» **TASK**:
I need the records below retyped exactly.

RECORDS SHOWN section start

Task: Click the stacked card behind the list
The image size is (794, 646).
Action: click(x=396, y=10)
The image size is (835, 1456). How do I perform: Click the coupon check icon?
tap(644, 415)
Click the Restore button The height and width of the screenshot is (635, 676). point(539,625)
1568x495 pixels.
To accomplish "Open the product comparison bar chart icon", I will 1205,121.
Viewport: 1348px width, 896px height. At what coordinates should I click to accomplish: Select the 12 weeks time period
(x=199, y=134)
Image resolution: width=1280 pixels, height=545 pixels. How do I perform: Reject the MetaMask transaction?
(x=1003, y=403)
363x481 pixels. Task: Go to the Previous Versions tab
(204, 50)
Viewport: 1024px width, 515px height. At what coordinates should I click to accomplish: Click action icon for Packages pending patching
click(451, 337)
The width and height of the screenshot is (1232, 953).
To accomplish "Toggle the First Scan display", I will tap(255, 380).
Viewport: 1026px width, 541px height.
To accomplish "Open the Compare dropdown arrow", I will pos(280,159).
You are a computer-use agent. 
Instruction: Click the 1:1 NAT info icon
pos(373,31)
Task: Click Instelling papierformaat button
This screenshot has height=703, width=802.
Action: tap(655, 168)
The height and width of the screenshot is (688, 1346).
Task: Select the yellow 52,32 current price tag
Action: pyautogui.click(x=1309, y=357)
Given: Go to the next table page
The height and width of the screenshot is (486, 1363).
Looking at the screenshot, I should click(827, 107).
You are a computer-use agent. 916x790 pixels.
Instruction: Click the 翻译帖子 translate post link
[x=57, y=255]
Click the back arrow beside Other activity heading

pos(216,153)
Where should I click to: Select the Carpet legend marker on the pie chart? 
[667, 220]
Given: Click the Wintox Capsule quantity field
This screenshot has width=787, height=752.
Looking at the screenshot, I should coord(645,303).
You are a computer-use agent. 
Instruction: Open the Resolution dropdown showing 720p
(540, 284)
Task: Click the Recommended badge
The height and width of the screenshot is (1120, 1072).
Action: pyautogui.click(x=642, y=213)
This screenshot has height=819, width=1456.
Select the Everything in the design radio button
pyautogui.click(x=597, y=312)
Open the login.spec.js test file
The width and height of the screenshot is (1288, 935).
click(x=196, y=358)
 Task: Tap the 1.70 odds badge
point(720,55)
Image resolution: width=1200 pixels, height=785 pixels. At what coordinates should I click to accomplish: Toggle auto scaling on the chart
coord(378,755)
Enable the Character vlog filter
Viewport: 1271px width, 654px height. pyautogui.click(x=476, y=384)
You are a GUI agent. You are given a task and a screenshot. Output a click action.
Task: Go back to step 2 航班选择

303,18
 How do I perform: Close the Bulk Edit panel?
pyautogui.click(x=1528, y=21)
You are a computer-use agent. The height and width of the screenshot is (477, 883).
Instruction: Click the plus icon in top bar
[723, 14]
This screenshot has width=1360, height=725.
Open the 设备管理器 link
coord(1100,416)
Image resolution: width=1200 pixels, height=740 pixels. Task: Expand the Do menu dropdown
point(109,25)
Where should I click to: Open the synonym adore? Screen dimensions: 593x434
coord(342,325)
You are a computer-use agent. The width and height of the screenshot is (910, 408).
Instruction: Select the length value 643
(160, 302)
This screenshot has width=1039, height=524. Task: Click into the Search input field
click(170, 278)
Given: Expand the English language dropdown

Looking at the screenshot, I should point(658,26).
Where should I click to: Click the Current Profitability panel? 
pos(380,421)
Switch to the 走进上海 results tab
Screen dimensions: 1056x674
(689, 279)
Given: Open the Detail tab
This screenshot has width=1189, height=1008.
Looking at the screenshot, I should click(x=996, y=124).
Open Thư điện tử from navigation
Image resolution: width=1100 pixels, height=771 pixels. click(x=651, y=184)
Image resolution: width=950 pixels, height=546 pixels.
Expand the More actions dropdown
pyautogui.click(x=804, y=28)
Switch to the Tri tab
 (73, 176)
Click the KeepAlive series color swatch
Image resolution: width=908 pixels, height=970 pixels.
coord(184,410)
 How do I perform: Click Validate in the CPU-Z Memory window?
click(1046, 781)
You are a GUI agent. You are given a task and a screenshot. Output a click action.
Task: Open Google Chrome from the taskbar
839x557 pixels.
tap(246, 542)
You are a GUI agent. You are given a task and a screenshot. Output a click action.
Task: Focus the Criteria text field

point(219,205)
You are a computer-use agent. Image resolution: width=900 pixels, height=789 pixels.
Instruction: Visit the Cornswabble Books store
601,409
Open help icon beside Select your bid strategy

RECORDS SHOWN section end

» **THE ANSWER**:
Task: Click the stacked card behind the list
The image size is (794, 646).
Action: click(x=396, y=10)
The image size is (835, 1456). How do I perform: Click the coupon check icon?
tap(644, 415)
Click the Restore button The height and width of the screenshot is (635, 676). point(539,625)
1568x495 pixels.
To accomplish "Open the product comparison bar chart icon", I will 1205,121.
Viewport: 1348px width, 896px height. At what coordinates should I click to accomplish: Select the 12 weeks time period
(x=199, y=134)
Image resolution: width=1280 pixels, height=545 pixels. How do I perform: Reject the MetaMask transaction?
(x=1003, y=403)
363x481 pixels. Task: Go to the Previous Versions tab
(204, 50)
Viewport: 1024px width, 515px height. At what coordinates should I click to accomplish: Click action icon for Packages pending patching
click(451, 337)
The width and height of the screenshot is (1232, 953).
To accomplish "Toggle the First Scan display", I will tap(255, 380).
Viewport: 1026px width, 541px height.
To accomplish "Open the Compare dropdown arrow", I will pos(280,159).
You are a computer-use agent. 
Instruction: Click the 1:1 NAT info icon
pos(373,31)
Task: Click Instelling papierformaat button
This screenshot has height=703, width=802.
Action: tap(655, 168)
The height and width of the screenshot is (688, 1346).
Task: Select the yellow 52,32 current price tag
Action: pyautogui.click(x=1309, y=357)
Given: Go to the next table page
The height and width of the screenshot is (486, 1363).
Looking at the screenshot, I should click(827, 107).
You are a computer-use agent. 916x790 pixels.
Instruction: Click the 翻译帖子 translate post link
[x=57, y=255]
Click the back arrow beside Other activity heading

pos(216,153)
Where should I click to: Select the Carpet legend marker on the pie chart? 
[667, 220]
Given: Click the Wintox Capsule quantity field
This screenshot has width=787, height=752.
Looking at the screenshot, I should coord(645,303).
You are a computer-use agent. 
Instruction: Open the Resolution dropdown showing 720p
(540, 284)
Task: Click the Recommended badge
The height and width of the screenshot is (1120, 1072).
Action: pyautogui.click(x=642, y=213)
This screenshot has height=819, width=1456.
Select the Everything in the design radio button
pyautogui.click(x=597, y=312)
Open the login.spec.js test file
The width and height of the screenshot is (1288, 935).
click(x=196, y=358)
 Task: Tap the 1.70 odds badge
point(720,55)
Image resolution: width=1200 pixels, height=785 pixels. At what coordinates should I click to accomplish: Toggle auto scaling on the chart
coord(378,755)
Enable the Character vlog filter
Viewport: 1271px width, 654px height. pyautogui.click(x=476, y=384)
You are a GUI agent. You are given a task and a screenshot. Output a click action.
Task: Go back to step 2 航班选择

303,18
 How do I perform: Close the Bulk Edit panel?
pyautogui.click(x=1528, y=21)
You are a computer-use agent. The height and width of the screenshot is (477, 883).
Instruction: Click the plus icon in top bar
[723, 14]
This screenshot has width=1360, height=725.
Open the 设备管理器 link
coord(1100,416)
Image resolution: width=1200 pixels, height=740 pixels. Task: Expand the Do menu dropdown
point(109,25)
Where should I click to: Open the synonym adore? Screen dimensions: 593x434
coord(342,325)
You are a computer-use agent. The width and height of the screenshot is (910, 408).
Instruction: Select the length value 643
(160, 302)
This screenshot has width=1039, height=524. Task: Click into the Search input field
click(170, 278)
Given: Expand the English language dropdown

Looking at the screenshot, I should point(658,26).
Where should I click to: Click the Current Profitability panel? 
pos(380,421)
Switch to the 走进上海 results tab
Screen dimensions: 1056x674
(689, 279)
Given: Open the Detail tab
This screenshot has width=1189, height=1008.
Looking at the screenshot, I should click(x=996, y=124).
Open Thư điện tử from navigation
Image resolution: width=1100 pixels, height=771 pixels. click(x=651, y=184)
Image resolution: width=950 pixels, height=546 pixels.
Expand the More actions dropdown
pyautogui.click(x=804, y=28)
Switch to the Tri tab
 (73, 176)
Click the KeepAlive series color swatch
Image resolution: width=908 pixels, height=970 pixels.
coord(184,410)
 How do I perform: Click Validate in the CPU-Z Memory window?
click(1046, 781)
You are a GUI agent. You are given a task and a screenshot. Output a click action.
Task: Open Google Chrome from the taskbar
839x557 pixels.
tap(246, 542)
You are a GUI agent. You are given a task and a screenshot. Output a click action.
Task: Focus the Criteria text field

point(219,205)
You are a computer-use agent. Image resolution: width=900 pixels, height=789 pixels.
Instruction: Visit the Cornswabble Books store
601,409
Open help icon beside Select your bid strategy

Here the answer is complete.